# Your goal:
What you return must be every line from the beginning of the data through the line holding "Mostra i cookie (85, 599)", unchanged.

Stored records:

==============================

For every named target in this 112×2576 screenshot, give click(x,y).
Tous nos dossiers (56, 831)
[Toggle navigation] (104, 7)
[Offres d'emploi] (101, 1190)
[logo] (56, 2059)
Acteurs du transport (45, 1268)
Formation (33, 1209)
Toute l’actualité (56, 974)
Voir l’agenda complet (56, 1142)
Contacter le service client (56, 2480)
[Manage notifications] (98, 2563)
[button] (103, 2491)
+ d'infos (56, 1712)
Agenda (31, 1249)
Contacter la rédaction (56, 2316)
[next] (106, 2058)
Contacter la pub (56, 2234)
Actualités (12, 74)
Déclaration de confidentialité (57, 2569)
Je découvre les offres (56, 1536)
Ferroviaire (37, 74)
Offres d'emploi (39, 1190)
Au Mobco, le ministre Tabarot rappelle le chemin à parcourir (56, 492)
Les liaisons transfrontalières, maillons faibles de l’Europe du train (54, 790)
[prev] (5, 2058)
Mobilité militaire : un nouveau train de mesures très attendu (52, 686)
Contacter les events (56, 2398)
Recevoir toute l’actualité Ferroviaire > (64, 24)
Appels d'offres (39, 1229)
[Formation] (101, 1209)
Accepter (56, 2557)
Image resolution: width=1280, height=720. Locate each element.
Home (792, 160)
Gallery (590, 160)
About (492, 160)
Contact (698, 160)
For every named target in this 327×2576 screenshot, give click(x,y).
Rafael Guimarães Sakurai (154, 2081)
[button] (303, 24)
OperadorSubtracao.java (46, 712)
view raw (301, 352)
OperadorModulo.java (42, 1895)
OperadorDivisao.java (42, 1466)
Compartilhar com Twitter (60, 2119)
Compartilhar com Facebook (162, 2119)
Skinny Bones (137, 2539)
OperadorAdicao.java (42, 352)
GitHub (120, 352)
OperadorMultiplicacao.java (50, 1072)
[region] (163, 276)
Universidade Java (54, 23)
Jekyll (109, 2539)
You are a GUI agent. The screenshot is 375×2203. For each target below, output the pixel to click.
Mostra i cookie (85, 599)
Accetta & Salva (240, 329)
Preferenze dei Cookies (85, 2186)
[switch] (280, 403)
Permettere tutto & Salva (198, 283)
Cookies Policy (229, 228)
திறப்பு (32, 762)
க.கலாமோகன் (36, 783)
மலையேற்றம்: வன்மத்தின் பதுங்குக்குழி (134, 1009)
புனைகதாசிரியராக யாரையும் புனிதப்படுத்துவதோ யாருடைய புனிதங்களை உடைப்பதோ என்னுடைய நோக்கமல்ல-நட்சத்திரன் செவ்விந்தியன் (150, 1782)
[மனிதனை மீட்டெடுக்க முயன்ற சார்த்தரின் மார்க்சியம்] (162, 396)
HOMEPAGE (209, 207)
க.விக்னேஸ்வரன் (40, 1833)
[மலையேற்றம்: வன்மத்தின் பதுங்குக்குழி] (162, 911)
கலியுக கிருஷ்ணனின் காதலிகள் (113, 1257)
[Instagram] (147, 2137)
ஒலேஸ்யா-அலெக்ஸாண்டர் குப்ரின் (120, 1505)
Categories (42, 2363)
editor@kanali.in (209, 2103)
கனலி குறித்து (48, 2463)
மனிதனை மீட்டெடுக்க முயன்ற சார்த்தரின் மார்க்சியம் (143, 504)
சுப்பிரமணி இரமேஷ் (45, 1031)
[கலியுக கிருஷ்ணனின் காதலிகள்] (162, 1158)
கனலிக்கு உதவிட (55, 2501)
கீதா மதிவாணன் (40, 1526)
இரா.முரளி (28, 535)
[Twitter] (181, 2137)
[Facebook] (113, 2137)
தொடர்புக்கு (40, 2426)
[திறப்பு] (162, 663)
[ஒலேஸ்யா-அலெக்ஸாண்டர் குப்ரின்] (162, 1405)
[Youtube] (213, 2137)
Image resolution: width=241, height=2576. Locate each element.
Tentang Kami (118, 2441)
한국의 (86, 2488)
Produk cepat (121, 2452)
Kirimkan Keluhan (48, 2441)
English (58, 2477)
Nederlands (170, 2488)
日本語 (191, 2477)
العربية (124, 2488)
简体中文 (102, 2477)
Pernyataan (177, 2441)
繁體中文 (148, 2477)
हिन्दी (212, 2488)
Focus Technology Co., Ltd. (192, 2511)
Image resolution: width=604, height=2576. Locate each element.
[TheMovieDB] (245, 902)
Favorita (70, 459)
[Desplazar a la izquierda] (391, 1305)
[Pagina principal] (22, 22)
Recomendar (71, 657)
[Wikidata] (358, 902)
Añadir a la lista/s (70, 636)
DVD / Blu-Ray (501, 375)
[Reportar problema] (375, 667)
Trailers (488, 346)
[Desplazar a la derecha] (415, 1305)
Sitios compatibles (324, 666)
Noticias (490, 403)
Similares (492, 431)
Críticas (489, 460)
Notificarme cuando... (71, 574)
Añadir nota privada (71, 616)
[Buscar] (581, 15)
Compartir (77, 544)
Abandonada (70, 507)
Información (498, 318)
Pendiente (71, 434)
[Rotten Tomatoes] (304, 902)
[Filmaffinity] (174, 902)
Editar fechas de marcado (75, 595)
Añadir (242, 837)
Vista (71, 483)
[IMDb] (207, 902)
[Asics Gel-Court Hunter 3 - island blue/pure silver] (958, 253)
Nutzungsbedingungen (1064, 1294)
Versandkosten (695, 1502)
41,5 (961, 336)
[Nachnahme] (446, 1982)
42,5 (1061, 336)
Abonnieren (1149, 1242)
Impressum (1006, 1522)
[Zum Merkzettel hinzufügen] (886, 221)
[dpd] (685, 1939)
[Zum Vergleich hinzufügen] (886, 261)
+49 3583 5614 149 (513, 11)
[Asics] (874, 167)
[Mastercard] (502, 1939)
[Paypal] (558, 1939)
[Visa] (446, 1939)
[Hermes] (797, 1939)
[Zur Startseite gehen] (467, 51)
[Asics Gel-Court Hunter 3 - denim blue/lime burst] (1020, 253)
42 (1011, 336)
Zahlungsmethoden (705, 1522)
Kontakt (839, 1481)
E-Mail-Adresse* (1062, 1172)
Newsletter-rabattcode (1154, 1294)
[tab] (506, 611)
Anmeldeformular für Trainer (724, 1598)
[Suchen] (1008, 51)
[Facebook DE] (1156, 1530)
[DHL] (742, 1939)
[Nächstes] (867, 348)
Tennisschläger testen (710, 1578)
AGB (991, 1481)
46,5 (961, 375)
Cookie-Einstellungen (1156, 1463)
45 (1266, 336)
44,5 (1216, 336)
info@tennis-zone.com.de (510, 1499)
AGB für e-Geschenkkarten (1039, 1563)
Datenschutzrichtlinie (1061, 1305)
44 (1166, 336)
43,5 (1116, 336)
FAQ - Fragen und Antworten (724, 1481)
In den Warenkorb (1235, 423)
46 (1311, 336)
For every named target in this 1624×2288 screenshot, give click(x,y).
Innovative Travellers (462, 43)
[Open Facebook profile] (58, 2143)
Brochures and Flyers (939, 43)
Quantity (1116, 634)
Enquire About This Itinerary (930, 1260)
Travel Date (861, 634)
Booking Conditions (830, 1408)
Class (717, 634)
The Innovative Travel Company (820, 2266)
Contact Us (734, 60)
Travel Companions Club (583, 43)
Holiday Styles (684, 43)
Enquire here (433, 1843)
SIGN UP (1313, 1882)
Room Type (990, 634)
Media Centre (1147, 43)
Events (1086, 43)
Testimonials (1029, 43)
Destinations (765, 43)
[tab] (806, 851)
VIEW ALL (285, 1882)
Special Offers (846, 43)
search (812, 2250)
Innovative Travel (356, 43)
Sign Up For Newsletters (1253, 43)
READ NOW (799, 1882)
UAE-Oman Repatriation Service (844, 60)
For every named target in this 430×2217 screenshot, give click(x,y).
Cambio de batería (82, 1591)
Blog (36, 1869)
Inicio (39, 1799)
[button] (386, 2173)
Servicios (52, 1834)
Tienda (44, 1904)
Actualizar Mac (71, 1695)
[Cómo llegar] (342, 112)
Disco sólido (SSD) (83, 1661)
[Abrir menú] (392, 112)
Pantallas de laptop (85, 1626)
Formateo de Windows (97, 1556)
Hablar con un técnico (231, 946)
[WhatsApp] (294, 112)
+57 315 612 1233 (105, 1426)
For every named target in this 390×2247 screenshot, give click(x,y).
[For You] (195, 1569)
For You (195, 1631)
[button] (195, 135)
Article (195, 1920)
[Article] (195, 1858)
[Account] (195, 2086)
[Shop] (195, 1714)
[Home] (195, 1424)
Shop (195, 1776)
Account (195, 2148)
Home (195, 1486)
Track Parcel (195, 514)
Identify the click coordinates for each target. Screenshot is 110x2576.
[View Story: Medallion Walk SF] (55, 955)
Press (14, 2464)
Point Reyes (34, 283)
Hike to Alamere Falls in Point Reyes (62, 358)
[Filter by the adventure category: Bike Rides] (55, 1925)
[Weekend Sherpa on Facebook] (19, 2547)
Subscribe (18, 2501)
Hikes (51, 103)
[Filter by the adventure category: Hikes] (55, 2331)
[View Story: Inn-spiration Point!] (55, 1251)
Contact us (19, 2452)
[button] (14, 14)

==============================

# Response to the task:
For every named target in this 112×2576 screenshot, give click(x,y).
Tous nos dossiers (56, 831)
[Toggle navigation] (104, 7)
[Offres d'emploi] (101, 1190)
[logo] (56, 2059)
Acteurs du transport (45, 1268)
Formation (33, 1209)
Toute l’actualité (56, 974)
Voir l’agenda complet (56, 1142)
Contacter le service client (56, 2480)
[Manage notifications] (98, 2563)
[button] (103, 2491)
+ d'infos (56, 1712)
Agenda (31, 1249)
Contacter la rédaction (56, 2316)
[next] (106, 2058)
Contacter la pub (56, 2234)
Actualités (12, 74)
Déclaration de confidentialité (57, 2569)
Je découvre les offres (56, 1536)
Ferroviaire (37, 74)
Offres d'emploi (39, 1190)
Au Mobco, le ministre Tabarot rappelle le chemin à parcourir (56, 492)
Les liaisons transfrontalières, maillons faibles de l’Europe du train (54, 790)
[prev] (5, 2058)
Mobilité militaire : un nouveau train de mesures très attendu (52, 686)
Contacter les events (56, 2398)
Recevoir toute l’actualité Ferroviaire > (64, 24)
Appels d'offres (39, 1229)
[Formation] (101, 1209)
Accepter (56, 2557)
Image resolution: width=1280, height=720. Locate each element.
Home (792, 160)
Gallery (590, 160)
About (492, 160)
Contact (698, 160)
For every named target in this 327×2576 screenshot, give click(x,y).
Rafael Guimarães Sakurai (154, 2081)
[button] (303, 24)
OperadorSubtracao.java (46, 712)
view raw (301, 352)
OperadorModulo.java (42, 1895)
OperadorDivisao.java (42, 1466)
Compartilhar com Twitter (60, 2119)
Compartilhar com Facebook (162, 2119)
Skinny Bones (137, 2539)
OperadorAdicao.java (42, 352)
GitHub (120, 352)
OperadorMultiplicacao.java (50, 1072)
[region] (163, 276)
Universidade Java (54, 23)
Jekyll (109, 2539)
You are a GUI agent. The screenshot is 375×2203. For each target below, output the pixel to click.
Mostra i cookie (85, 599)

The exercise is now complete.